18 mars 1942. Le train de la honte...

Viviane Romance, Danielle Darrieux, Suzy Delair, Junie Astor.

 

Le 18 mars 1942 commence pour Junie Astor, Danielle Darrieux, René Dary, Suzy Delair, Albert Préjean et Viviane Romance un voyage vers Berlin, qui se poursuit à Vienne et Munich.

Le parcours est jalonné de visites dans les hauts lieux du cinéma de l’Allemagne nazie : Cité du cinéma de la prestigieuse firme UFA de Babelsberg, à Potsdam, studios de la Wien-Films et de Bavaria-Films.

Il est aussi marqué par une rencontre avec les ouvriers et les prisonniers français qui travaillent dans ces studios.

Alors que la « Relève » est en passe d’être instaurée, cette visite n’a rien d’anodin sur le plan symbolique : c’est un signal fort donné à l’opinion qui attend des nouvelles de ses prisonniers de guerre et un encouragement pour des ouvriers volontaires. 

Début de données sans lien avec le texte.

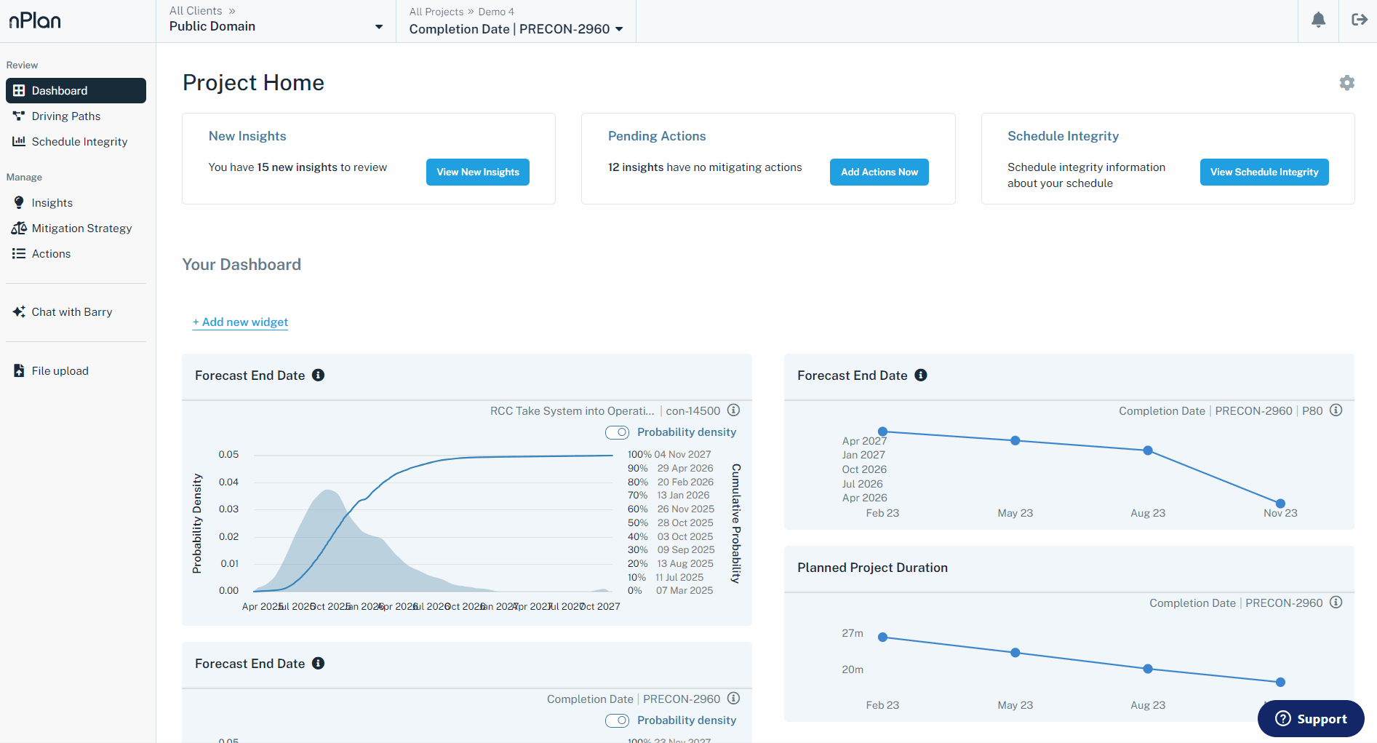The image size is (1377, 743).
Task: Click the logout icon in header
Action: click(1359, 20)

L’organisation d’un tel voyage est une exception dans les milieux cinématographiques français.

On en doit l’initiative aux trois piliers de la propagande allemande en France : l’Institut allemand, l’Ambassade et les services de propagande en France qui dépendent directement du Ministère de la Propagande à Berlin.

La collaboration d’Alfred Greven, directeur de la Continental Film, dont un des films, Premier rendez-vous, est présenté pour l’occasion à Berlin lors d’une première au Marmorhaus Palace, en présence de sa grande vedette, Danielle Darrieux.

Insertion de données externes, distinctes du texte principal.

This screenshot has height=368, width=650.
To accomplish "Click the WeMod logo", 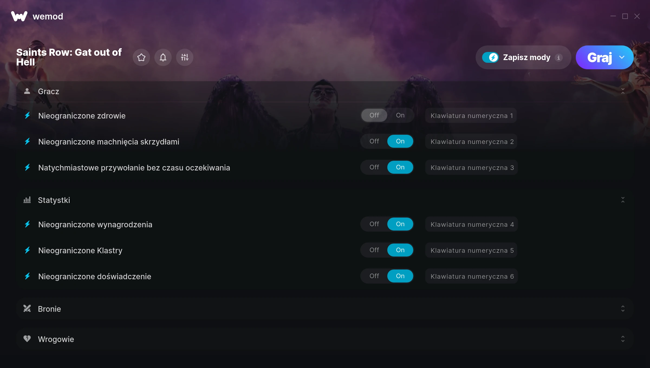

Le voyage organisé, à y voir de plus près, fut surtout le résultat d’un compromis entre les exigences du Dr Otto Dietrich, chef de la presse du Reich et des responsables allemands en France, notamment de Greven, qui fournit trois de ses artistes à l’opération.

Le groupe sélectionné inclut en effet trois vedettes de la Continental Film : Danielle Darrieux et Albert Préjean au premier chef, et Suzy Delair, nouvelle venue.

Les trois autres, René Dary, Junie Astor et Viviane Romance, semblent précisément choisis parce qu’ils ne figurent pas au catalogue de la firme trop ouvertement allemande pour une majorité de Français.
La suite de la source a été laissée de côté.